• **TASK PROMPT**
List each line in the entries below that contains the word "Policy".
/---
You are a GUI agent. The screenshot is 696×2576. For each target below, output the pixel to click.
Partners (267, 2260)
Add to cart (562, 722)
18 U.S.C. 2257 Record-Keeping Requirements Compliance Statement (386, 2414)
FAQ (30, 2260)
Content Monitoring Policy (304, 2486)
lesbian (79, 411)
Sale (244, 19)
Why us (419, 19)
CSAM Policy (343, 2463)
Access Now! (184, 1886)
\---
• **FINAL RESULT**
Content Monitoring Policy (304, 2486)
CSAM Policy (343, 2463)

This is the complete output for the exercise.